It has not been installed. It is now. No change in Nautilus search behaviour.
I have to correct the issue: There is no issue to search for terms in filenames. No file is displayed, when searching for terms within the files.
I.e. I can find all php files, when searching for "php"
I cannot find files containing "<?php", although there are plenty of them in main dir and subdirs.
Catfish is an XFCE (Zorin OS Lite) package that works with Thunar, not Nautilus.
I prefer to use Nemo FM, as it includes a good functioning search, with the best so far being in Nemo 5.
Are you, the thread followers surprised about the new information on the in-file content search of Nautilus/Files, or did I obfuscate the issue (unintentionally) and confuse you?

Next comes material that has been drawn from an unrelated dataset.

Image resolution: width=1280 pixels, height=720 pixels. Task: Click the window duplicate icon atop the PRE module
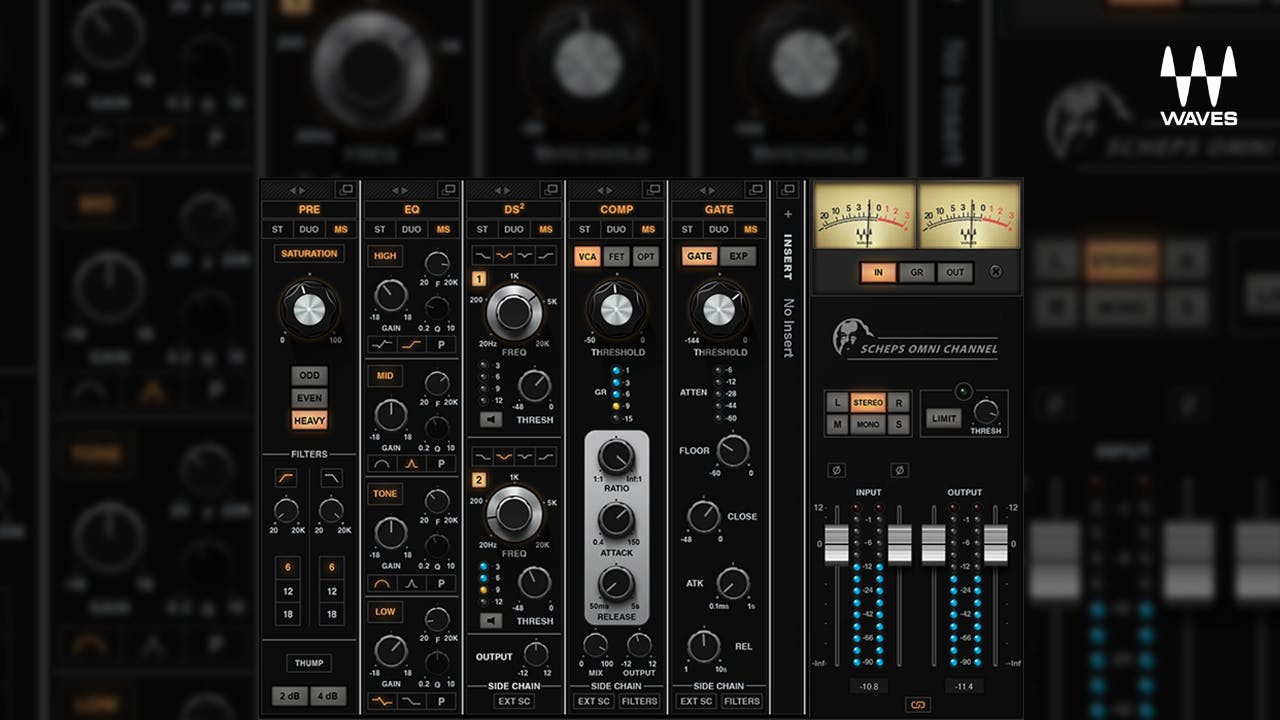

Where is that dialog shown in the image of post 9? I can't find it.
Nevermind, I found it in the dropdown of the search box. And it does work for text files. I made a file with the word 'dog' and saved it as 'sample.txt'. The search found the file containing 'dog'. Yes I am surprised. Something new.
What fixes have you tried?
e.g. sudo apt install --reinstall nautilus
Are you the primary user and did you install Zorin OS on the machine. In some cases, a secondary user cannot see search results for a different user even on the same install.
Is tracker disabled?
Dear Aravisian, thank you for the suggestion. I reinstalled Nautilus, no change in behaviour. I'm testing the simplest case: created a txt with sample text and I'm searching for it by searching the content. I'm a general user (not admin), when testing.

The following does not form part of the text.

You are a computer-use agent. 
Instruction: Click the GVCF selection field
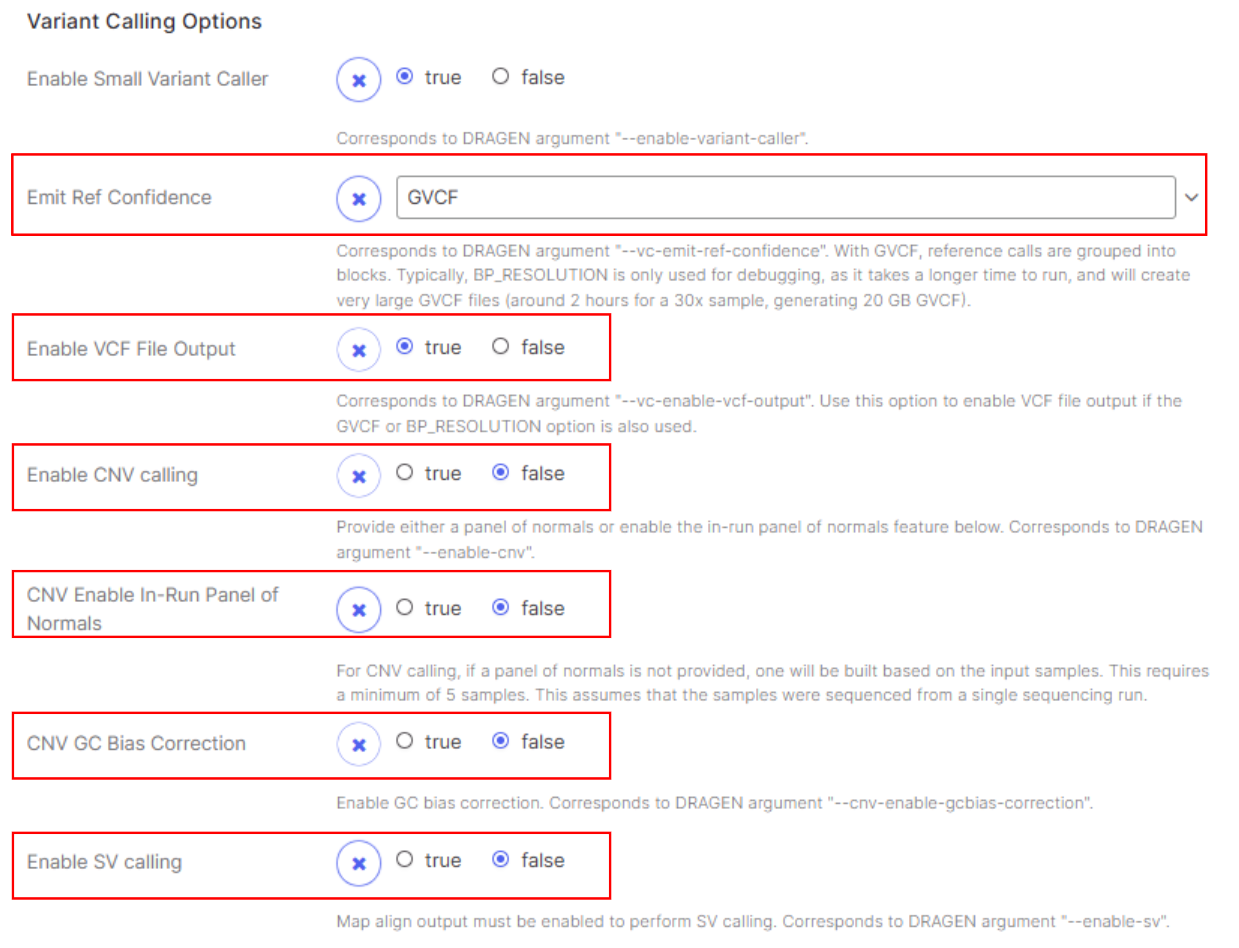tap(785, 198)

I did install the Zorin OS on the machine. Tracker is not known as a command in terminal and I cannot find any hints about it. It isn't any application either.
That is a good question...
The tracking should come default on the install.
You may have been looking for ways to increase security after install (only you would know) that you did not know you disabled that feature at the time.
If you have not done anything of the kind since the install of Zorin OS- we may have a minor mystery on our hands.
Nah, I'm a linux user newbie (was much better years ago), but I'm not aware that I would temper any such features. Also, I'm not going to reinstall just to prove the installation was default
I ran apt install to download the tracker. So, I would not just deactivate the indexing feature, but I would uninstall it. I do not recall such actions.